Jean-Louis Fabiani (born May 30, 1951) is a French sociologist, professor of sociology and social anthropology at the Central European University, and the director of studies at the Centre d'études sociologiques et politiques Raymond Aron at the École des Hautes Études en Sciences Sociales.

==Education==

Fabiani aggregated in philosophy at the École Normale Supérieure in 1974 before graduating with his PhD in 1980 at the École des hautes études en sciences sociales under the supervision of Pierre Bourdieu.

==Work==

Fabiani's research has addressed the study of what he calls "configurations of knowledge" understood as the ways in which disciplines and scientific institutions are built and how they change. This problem was the subject of his book Les philosophes de la République (1998) published by Les Éditions de Minuit in the collection "Sens commun" (compiled by Pierre Bourdieu).

From 1988 to 1991, Fabiani was the director of regional cultural affairs in Corsica. In January 2015, Fabiani was appointed by Fleur Pellerin as an Officier des arts et lettres in recognition for his “significant contributions to the arts and literature” of France.

==Teaching==

Fabiani is presently a senior professor at the Central European University in the department of sociology and social anthropology, a position he has held since 2011, as well as full professor and director of studies at the École des hautes études en sciences sociales. In 2014, Fabiani was the Fernand Braudel Fellow at the European University Institute in the department of history and civilization.

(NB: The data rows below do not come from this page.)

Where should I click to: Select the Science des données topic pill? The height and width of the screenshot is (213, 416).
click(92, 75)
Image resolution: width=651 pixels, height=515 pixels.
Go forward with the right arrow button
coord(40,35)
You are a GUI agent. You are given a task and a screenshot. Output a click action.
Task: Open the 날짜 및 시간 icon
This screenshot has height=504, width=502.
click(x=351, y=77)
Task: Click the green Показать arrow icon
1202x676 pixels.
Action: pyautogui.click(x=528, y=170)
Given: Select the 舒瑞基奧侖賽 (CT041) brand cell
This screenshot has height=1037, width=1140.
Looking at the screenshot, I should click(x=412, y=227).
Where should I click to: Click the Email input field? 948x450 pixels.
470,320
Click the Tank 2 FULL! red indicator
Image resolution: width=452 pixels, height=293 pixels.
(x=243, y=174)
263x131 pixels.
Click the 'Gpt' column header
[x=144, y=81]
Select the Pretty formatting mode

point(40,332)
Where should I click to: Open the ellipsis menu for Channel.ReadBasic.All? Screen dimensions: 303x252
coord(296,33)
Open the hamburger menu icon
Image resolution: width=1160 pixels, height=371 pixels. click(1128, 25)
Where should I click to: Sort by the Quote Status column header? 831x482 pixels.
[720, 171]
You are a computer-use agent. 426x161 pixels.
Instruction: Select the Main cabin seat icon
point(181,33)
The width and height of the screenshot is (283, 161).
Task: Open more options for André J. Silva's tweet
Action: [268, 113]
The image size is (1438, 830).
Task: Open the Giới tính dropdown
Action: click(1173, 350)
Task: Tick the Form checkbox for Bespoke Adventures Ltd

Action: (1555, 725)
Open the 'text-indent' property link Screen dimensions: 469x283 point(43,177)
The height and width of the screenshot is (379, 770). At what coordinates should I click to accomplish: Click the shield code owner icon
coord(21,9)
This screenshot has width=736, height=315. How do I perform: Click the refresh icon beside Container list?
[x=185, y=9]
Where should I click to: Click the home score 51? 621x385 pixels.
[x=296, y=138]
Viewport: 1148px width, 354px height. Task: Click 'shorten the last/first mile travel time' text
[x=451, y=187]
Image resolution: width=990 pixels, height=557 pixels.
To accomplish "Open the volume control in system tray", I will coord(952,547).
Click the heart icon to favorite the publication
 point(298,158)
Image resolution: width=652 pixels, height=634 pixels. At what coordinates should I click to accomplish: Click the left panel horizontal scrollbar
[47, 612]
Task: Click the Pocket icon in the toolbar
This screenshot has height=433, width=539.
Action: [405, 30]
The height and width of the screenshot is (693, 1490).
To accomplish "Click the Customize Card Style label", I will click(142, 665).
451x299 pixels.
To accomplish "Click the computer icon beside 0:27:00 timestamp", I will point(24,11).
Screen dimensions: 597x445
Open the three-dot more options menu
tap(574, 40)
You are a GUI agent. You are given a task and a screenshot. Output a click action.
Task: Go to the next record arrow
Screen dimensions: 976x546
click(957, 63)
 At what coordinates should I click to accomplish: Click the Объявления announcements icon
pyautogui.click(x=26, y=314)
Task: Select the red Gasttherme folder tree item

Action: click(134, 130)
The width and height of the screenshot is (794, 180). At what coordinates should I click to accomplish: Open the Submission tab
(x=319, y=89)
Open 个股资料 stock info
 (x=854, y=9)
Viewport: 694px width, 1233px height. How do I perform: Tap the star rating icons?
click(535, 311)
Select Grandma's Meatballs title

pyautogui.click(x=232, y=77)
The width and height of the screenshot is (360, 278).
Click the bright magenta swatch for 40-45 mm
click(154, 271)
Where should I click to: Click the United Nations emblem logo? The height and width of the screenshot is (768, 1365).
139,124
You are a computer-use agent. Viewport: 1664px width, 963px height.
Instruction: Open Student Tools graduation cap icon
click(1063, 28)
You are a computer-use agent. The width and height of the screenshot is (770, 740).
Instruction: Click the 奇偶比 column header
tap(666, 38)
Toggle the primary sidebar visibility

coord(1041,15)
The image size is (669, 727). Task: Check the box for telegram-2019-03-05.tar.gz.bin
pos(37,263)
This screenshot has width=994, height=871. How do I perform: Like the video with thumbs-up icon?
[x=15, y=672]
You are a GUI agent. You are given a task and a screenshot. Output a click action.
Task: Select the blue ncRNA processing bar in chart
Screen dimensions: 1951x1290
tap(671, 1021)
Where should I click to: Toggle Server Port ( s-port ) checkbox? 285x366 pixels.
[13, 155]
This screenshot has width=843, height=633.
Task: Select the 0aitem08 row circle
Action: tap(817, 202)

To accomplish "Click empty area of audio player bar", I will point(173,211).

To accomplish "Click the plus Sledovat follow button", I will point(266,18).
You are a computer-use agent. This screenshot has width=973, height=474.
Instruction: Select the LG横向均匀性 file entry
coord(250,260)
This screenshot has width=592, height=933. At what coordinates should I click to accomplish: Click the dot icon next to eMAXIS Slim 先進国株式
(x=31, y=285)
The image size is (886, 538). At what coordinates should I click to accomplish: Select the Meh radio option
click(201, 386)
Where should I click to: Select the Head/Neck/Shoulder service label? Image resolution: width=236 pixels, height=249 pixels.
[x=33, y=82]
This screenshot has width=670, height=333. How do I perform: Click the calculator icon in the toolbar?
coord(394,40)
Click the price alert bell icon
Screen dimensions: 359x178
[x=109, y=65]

Fabiani has held several visiting professorships, most notably at the sociology departments of the University of California, San Diego, the University of Chicago, the Université de Montréal and the University of Michigan.

==Bibliography==

Books in French
- Fabiani, Jean-Louis (1988). "Les philosophes de la République"
- Fabiani, Jean-Louis (1995). "Lire en prison. Une étude sociologique"
- Fabiani, Jean-Louis (2005). "Beautés du Sud: La Provence à l'épreuve des jugements de goût"
- Fabiani, Jean-Louis (2007). "Après la culture légitime : Objets, publics, autorités"
- L'Education populaire et le théâtre : Le public d'Avignon en action (Presses universitaires de Grenoble, 2008 ISBN 978-2706114564
- Qu'est-ce qu'un philosophe français? : La vie sociale des concepts (1880-1980) (Editions de l'Ecole des Hautes Etudes en Sciences Sociales, 2010) ISBN 978-2713222672
- La sociologie comme elle s'écrit : De Bourdieu à Latour (Editions de l'Ecole des Hautes Etudes en Sciences Sociales, 2015) ISBN 978-2713224904
- Pierre Bourdieu. Un structuralisme héroïque (Seuil, 2016) ISBN 978-2021290325

Books in English
- Pierre Bourdieu: A Heroic Structuralism (Brill, 2020) ISBN 978-9004426542

Selected Articles in English
- "The audience and its legend: A sociological analysis of the Avignon festival." The Journal of Arts Management, Law, and Society 32, no. 4 (2003): 265–277.
- "Should the sociological analysis of art festivals be Neo-Durkheimian?" Durkheimian Studies/Etudes durkheimiennes 11 (2005): 49–66.
- "R. K. Merton in France: Foucault, Bourdieu, Latour and the invention of mainstream sociology in Paris," in Concepts and the social order: Robert K. Merton and the future of sociology edited by Yehuda Elkana, András Szi-guetti and Gyorgy Lissauer. Budapest-New York: CEU University Press, 2011.